Imagine if there were even more dependent lookups we needed to perform! The nested if expressions would quickly become unweildly. However, since the Maybe type is a Monad, we can write it with the do block, like this:

getSalesRecord name =
    do
        custId <- find (== name) customers
        record <- find (== custId) salesRecords
        return record

The Maybe type overloads the meaning of the name bindings done with <- (actually, it overloads >>=, but <- is defined in terms of >>=). If the result of the right-hand side is a Just x (for any x), it binds custId to x (stripping off the Just) for the remaining statements. If either of the two <- statements result in a Nothing value, then the remaining statements are not processed, and the result of the entire do block is Nothing.

I was at first dismayed when I discovered that Haskell’s exception mechanisms are not as powerful as one might hope. However, as it turns out, it doesn’t actually pose a problem, because you can just use Maybe and do blocks, as in the example above. The first <- binding or statement that evalutes to Nothing will short-circuit the rest of the code, and eliminates the need to manually check for error-status results after each statement!

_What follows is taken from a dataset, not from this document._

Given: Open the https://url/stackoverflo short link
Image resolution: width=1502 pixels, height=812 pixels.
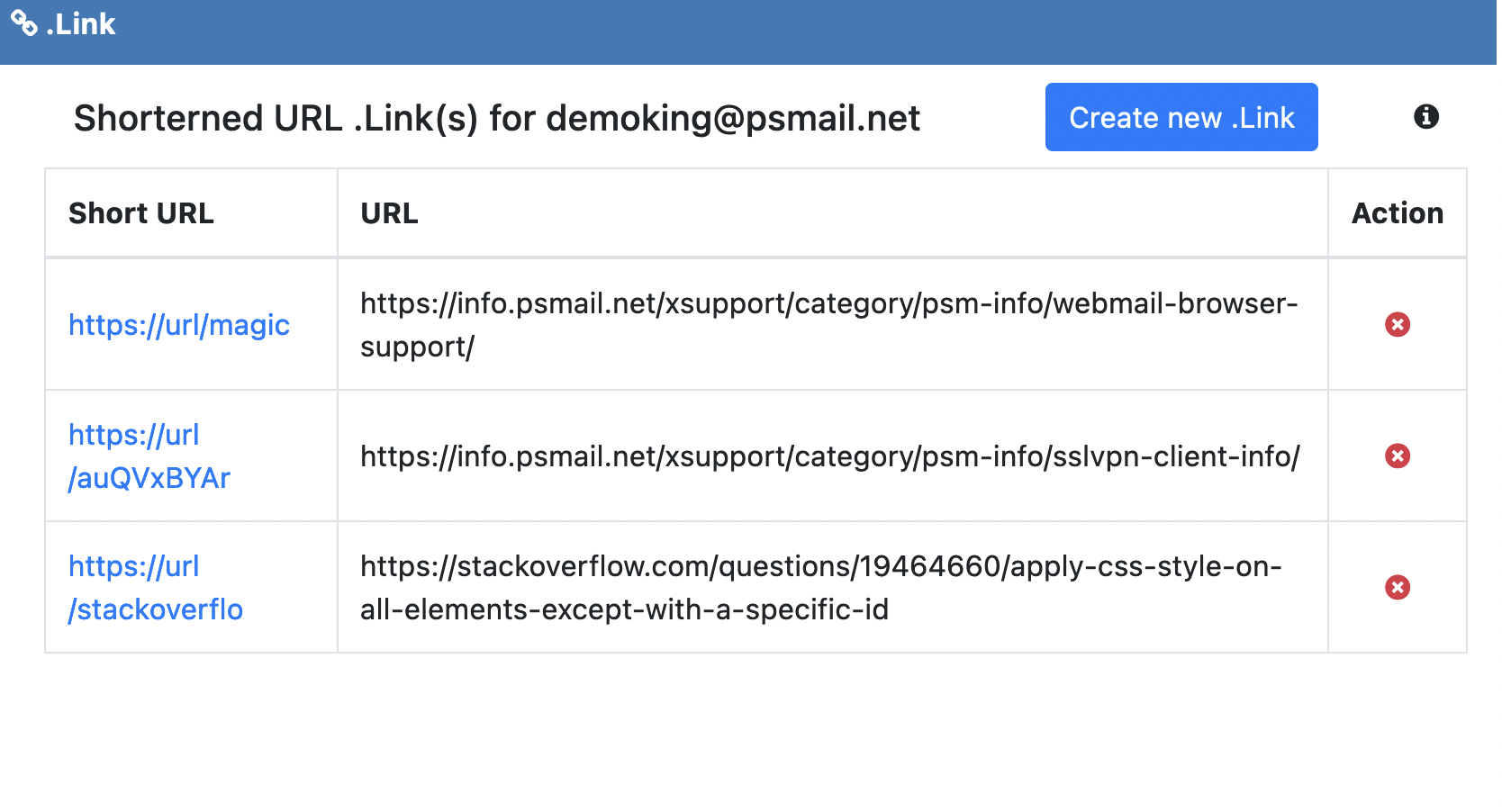Looking at the screenshot, I should coord(155,588).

This “semicolon-overloading” mechanism is really very powerful. The do block provides a mechanism for compactly and abstractly representing a sequence-of-statements, where a statement is either a Monad-returning expression or a name-binding; but the monadic type gets to decide what “sequencing” these things actually means.

A great example of the power of Monads is that simple lists are also Monads. But with list types, the name-binding <- notation is overloaded so that x <- someList will result in x being set to each element of someList in turn, and then all the remaining statements that appear after the <- binding statement in the same do block will be evaluated in turn, for each x. The result of the do block will be the list of each of those results. As an example, here’s a simple permuation of two lists:

example = do
    word <- ["foo", "bar"]
    num  <- [1, 2, 4]
    return (word, num)

-- evaluates to: [("foo",1),("foo",2),("foo",4),
--                ("bar",1),("bar",2),("bar",4)]

As perhaps you’re beginning to see, Monads are an incredibly powerful feature of Haskell. In fact, Monads combined with Haskell’s lazy, evaluate-as-needed behavior is what enables Haskell to be capable of elegantly dealing with interactive with user input, without sacrificing its status as a pure functional programming language. Interactivity (such as might be found in a typical text-editor) is not possible in languages that are purely functional (immutable data), and use strict (non-lazy) evaluation, because such languages require that they have all the input at the beginning before processing can even begin.

String Literals

I haven’t seen this emphasized anywhere, and it’s a small thing, but one more aspect of Haskell that strikes me as particularly elegant is the ways in which Haskell deals with string literals.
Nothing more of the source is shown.